I can tell you when HyperCard died:
Last week of March 2004 (Monday or Tuesday)
http://altis.pycs.net/2004/03/23.html#a102

"Well it finally happened, Apple removed the HyperCard sub-directory from
the main Apple site and you can no longer buy HyperCard from the Apple store.
Of course, HyperCard was never updated for Mac OS X and I'm pretty sure
the last update to HyperCard was version 2.4.1 back in 1998.
But the removal of the product from the Apple site is the final nail in the coffin."

I had been contacting authors of Academic publications that created HC stacks.
There are thousands of authors who published HC stacks along their publications
and they are always eager to learn that someone find useful their previous work,
but when I ask them to send me their HC stacks, I receive a broken stack (Data fork
or Resource fork only)... Effectively, nobody teach them how to backup their stacks
for future use. :(

Al

Re: Is livecode dead?

Posted: Sat Dec 02, 2017 2:03 am
by bogs
Thanks Al, that was insightful, but what I meant was I don't get how something so wildly popular and so far ahead of it's nearest competitor could go by the side, as Hc did. I read a lot of versions of the time, but I still don't get it.

Re: Is livecode dead?

Posted: Sat Dec 02, 2017 3:09 am
by MaxV
Well, I used the title to get the attention here.
I try to attract more people to livecode, but I noticed that the new website killed the attention of newcomers to livecode.
Nowdays the general perception is livecode = vaporware

I made some public talks about livecode in Universities, and in 2 years from a class full of students excited, last month I got the attraction of quite an empty class. :(

I fear that we are across the point of no return.

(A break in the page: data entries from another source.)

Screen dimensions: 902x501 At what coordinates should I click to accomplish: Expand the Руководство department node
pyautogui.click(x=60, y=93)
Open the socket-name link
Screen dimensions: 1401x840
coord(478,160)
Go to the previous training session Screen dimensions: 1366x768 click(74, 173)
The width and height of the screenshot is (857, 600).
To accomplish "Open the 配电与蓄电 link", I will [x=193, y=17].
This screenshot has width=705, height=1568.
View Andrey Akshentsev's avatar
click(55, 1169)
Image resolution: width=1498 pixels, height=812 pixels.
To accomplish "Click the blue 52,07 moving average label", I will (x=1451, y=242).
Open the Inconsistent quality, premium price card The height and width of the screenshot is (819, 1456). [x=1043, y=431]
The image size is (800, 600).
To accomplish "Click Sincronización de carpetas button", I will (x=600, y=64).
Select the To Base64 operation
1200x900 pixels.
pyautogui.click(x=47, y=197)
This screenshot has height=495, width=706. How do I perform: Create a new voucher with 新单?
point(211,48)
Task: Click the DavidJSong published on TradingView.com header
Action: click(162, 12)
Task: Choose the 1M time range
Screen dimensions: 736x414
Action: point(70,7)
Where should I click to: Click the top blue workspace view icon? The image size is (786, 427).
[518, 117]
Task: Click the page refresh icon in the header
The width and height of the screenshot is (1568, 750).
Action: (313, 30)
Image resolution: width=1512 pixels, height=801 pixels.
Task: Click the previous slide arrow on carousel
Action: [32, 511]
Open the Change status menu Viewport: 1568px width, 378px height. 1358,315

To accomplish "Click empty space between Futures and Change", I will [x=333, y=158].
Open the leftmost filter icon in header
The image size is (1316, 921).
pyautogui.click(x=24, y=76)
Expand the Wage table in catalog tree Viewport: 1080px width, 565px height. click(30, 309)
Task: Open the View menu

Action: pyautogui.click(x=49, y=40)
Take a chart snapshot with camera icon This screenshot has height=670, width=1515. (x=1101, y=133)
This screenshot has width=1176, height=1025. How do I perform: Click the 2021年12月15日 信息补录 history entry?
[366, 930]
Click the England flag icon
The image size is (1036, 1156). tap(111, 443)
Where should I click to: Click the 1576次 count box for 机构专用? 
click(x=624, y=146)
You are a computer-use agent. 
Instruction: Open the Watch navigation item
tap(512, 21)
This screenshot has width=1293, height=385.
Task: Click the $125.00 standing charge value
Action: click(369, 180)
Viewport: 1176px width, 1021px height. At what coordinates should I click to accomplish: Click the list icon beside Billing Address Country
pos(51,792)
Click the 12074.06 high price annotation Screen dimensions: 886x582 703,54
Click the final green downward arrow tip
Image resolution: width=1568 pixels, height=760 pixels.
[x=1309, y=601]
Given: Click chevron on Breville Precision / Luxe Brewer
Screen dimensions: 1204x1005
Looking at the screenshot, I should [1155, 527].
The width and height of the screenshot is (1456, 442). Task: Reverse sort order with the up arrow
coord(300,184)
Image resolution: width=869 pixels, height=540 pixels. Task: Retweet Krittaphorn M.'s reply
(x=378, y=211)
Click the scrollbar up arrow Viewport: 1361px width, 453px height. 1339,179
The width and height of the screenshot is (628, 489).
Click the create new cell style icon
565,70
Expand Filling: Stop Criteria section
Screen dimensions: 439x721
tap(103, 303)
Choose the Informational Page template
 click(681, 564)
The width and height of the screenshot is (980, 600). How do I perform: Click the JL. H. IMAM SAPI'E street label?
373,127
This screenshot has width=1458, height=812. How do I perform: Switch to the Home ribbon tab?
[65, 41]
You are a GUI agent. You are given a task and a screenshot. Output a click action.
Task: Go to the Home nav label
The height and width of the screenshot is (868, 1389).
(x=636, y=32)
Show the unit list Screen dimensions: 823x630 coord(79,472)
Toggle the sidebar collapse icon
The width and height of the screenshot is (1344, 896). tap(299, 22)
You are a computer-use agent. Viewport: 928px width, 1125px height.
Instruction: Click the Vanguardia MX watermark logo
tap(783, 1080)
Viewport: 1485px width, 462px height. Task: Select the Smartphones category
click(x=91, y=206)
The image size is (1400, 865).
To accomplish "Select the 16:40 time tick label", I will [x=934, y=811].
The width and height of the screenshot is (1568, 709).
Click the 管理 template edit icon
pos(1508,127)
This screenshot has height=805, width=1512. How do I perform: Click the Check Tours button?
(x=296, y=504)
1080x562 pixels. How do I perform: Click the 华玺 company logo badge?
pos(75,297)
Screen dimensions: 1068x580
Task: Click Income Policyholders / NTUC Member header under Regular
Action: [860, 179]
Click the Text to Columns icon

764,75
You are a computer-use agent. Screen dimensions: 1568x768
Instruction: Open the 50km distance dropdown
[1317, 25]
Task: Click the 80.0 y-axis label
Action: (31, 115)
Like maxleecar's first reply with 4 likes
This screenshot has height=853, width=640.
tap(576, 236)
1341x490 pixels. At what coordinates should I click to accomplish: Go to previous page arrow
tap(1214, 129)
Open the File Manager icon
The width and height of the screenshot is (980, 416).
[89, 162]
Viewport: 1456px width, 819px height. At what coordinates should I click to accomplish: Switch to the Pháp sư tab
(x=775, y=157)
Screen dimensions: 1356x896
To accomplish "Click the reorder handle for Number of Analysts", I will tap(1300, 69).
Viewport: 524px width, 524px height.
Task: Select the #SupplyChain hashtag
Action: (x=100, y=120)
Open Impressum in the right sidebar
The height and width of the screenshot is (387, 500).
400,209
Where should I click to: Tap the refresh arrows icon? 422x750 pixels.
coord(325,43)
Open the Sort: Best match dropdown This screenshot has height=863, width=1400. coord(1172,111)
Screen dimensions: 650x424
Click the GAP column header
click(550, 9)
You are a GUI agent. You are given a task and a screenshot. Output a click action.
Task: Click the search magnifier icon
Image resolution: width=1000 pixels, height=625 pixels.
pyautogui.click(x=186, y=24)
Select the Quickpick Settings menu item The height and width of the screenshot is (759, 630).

Also the releases are crazy, too many with too different dates:
  • livecode 9.0.0 = 23 October
  • livecode 8.2.0 =11 October
  • liveocde 8.1.8 = 23 November ??
It's a non sense using 3 digits for a version and adding also: dp1, dp2, rc1, stable. New user will never understand. I don't want to argue about developing 2-3 versions of livecode at the same time, but when a new number goes out, no other old version should come out.

However, in my opinion, the livecode website is the worst enemy of livecode.
Take a look at livecode website:
Image
and take a look at a competitor:
competitor.jpg
The competitor gives a immediate idea, on the other hand livecode website what idea does it give you? :?:

Re: Is livecode dead?

Posted: Sat Dec 02, 2017 5:32 am
by FourthWorld
MaxV wrote:
Sat Dec 02, 2017 3:09 am
Nowdays the general perception is livecode = vaporware
LiveCode exists. I'm using it right now.

I don't think "vaporware" means what you think it means.

Re: Is livecode dead?

Posted: Sat Dec 02, 2017 5:47 am
by Newbie4
You are missing his point.
We get people (students) interested in trying LiveCode but when they go to the site, they get overwhelmed with choices, confused with pages that tell you nothing about the language and it’s features and get turned away with requests for logins and money.

The website should get people excited about the product and why they should use it and make it easy for them to try it.

Instead, it leaves them with doubts and confusion

Re: Is livecode dead?

Posted: Sat Dec 02, 2017 8:54 am
by FourthWorld
Newbie4 wrote:
Sat Dec 02, 2017 5:47 am
You are missing his point.
We get people (students) interested in trying LiveCode but when they go to the site, they get overwhelmed with choices, confused with pages that tell you nothing about the language and it’s features and get turned away with requests for logins and money.

The website should get people excited about the product and why they should use it and make it easy for them to try it.

Instead, it leaves them with doubts and confusion
What data do you have to support that? It's a serious question, because sometimes things that seem non-obvious to long-time members in a community can work well for raising conversion rates among newcomers.

Either way, sub-optimal marketing is not vaporware.